課題の条件:
受験勉強に関するコラムを読み、次の問いに答えなさい。
(a) 筆者は上の子どもを小学何年から名門中学受験塾に通わせているか。
(b) 同じように受験勉強をしていて精神的な問題を起こさない子どもは、何%以上とされているか。
(c) 受験戦争が激しかった時代について、どのような統計があると述べられているか。

2001/04/11 産経新聞夕刊
【和田秀樹のべんきょう私論】受験勉強は心に悪いのか? 課題与える効用
◆精神的に安定も
前回、私が2人の娘を私立小学校に通わせていると書いたことで、受験勉強は他人事と考えていると思われたかもしれないが、事実はまったく逆である。
今後、本コラムでその理由を書くつもりだが、私は受験勉強そのものが、子どもの発達のために好ましいと考えている。受験勉強をさせて希望の学校に入れず、公立中学に入ることになっても、その勉強は無駄ではないのである。
私自身、上の子どもを中学受験をさせずに系列の中学校に進ませることになるはずだが、それでも、とある名門中学受験塾に小学4年から通わせている。成績の面で妥協は許していないし、宿題はすべてやらせるようにしている。
受験勉強に効用があるかどうかの前に親が悩む問題として、受験勉強のストレスで子どもをおかしくしないかという問題がある。
精神科医の立場からすると、通常の受験勉強をさせておいて、子どもがストレスでおかしくなることはないと断言できる。
ただし非常にストレスに弱い子どもは確かにいる。しかし、そういう子どもは、失恋や学校のストレスでも精神的におかしくなってしまう。つまり受験勉強だけに弱いという子どもはいないのである。
現実に、同じように受験勉強をしていて、95%以上の子どもは精神的な問題を起こさない。受験勉強が心に悪いというなら、その理由を説明しないといけないだろう。
おそらくは、受験勉強でおかしくなる子どもというのは、先天的にストレスに弱かったり、あるいはこれまでの親子関係、人間関係に問題があったのだろう。
たとえば、小さい頃から愛情をかけてもらえなかった子どもが、たまたま勉強ができて、教師や周囲からほめられると親が掌を返したように可愛がり始めたとしよう。すると、その子どもは、万が一、勉強ができなくなると親にまた愛してもらえないと感じるはずだ。こういう場合は、勉強ができないことに過剰なプレッシャーを感じる。
これまでの愛情が十分でなかったり、親子関係が悪い場合、感情のコントロールが悪く、不安も強い子どもになりがちなので、受験競争のようなストレスに弱い可能性はあり得る。この場合、ほかのストレスにも弱い子どもなのだ。
ただ、そういう脆弱な子どもに対しても受験勉強が精神的にプラスである可能性もあり得る。というのは、受験戦争が激しかった時代のほうが、自殺率などが下がっていたという統計もあるからだ。

[保存済みデータ項目]
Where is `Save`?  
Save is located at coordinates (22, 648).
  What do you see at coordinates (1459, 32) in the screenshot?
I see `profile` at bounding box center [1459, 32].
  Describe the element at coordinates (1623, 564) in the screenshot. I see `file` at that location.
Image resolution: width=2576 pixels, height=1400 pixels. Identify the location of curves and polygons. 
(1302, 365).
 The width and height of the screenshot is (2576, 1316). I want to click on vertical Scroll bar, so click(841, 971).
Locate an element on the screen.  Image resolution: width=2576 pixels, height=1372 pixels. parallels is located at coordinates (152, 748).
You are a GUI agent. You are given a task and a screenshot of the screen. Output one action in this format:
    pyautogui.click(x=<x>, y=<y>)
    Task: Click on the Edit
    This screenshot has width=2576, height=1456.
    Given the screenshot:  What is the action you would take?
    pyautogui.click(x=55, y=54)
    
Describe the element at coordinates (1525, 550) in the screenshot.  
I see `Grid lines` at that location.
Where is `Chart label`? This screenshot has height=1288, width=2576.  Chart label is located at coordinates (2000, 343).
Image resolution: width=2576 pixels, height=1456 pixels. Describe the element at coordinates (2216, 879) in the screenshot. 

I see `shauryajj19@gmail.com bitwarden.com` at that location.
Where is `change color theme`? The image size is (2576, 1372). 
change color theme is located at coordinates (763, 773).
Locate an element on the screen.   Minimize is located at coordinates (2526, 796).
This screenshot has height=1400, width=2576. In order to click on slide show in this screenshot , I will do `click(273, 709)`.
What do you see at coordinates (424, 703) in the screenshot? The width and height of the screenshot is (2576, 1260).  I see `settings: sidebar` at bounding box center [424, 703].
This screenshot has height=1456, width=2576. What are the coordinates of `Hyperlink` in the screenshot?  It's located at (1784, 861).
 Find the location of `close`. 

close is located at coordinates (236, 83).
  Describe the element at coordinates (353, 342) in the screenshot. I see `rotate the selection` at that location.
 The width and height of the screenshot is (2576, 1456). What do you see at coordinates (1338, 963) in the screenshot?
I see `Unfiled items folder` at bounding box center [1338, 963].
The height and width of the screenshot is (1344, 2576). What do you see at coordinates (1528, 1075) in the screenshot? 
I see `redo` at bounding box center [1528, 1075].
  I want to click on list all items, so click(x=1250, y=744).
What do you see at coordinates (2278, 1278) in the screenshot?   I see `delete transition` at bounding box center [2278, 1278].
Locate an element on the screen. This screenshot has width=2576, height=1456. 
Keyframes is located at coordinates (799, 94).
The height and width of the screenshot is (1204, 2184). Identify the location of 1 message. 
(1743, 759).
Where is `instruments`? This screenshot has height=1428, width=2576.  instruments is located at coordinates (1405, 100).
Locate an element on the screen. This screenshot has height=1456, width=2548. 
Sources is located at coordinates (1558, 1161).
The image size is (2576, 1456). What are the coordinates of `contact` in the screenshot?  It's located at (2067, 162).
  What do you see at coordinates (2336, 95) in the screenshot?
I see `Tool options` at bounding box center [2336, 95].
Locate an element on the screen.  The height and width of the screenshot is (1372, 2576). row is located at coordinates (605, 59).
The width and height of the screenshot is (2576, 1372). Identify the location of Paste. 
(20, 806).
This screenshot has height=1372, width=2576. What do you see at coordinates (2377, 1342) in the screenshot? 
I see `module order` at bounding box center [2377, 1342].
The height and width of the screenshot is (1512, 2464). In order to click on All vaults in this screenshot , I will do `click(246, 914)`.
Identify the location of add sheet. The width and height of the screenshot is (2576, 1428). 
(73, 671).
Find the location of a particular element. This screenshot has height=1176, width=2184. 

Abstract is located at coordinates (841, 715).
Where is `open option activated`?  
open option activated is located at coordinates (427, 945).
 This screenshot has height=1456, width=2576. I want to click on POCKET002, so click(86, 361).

回答欄:
(a) 小学4年から
(b) 95%以上
(c) 自殺率などが下がっていたという統計